[EXERCISE INSTRUCTIONS]: Reprint the entries without altering anything.

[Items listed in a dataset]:
=-=-=-=-=
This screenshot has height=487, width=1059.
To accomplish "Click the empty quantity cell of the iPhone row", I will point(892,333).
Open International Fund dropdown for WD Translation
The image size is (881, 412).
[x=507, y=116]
=-=-=-=-=
[TASK RESULT]:
This screenshot has height=487, width=1059.
To accomplish "Click the empty quantity cell of the iPhone row", I will point(892,333).
Open International Fund dropdown for WD Translation
The image size is (881, 412).
[x=507, y=116]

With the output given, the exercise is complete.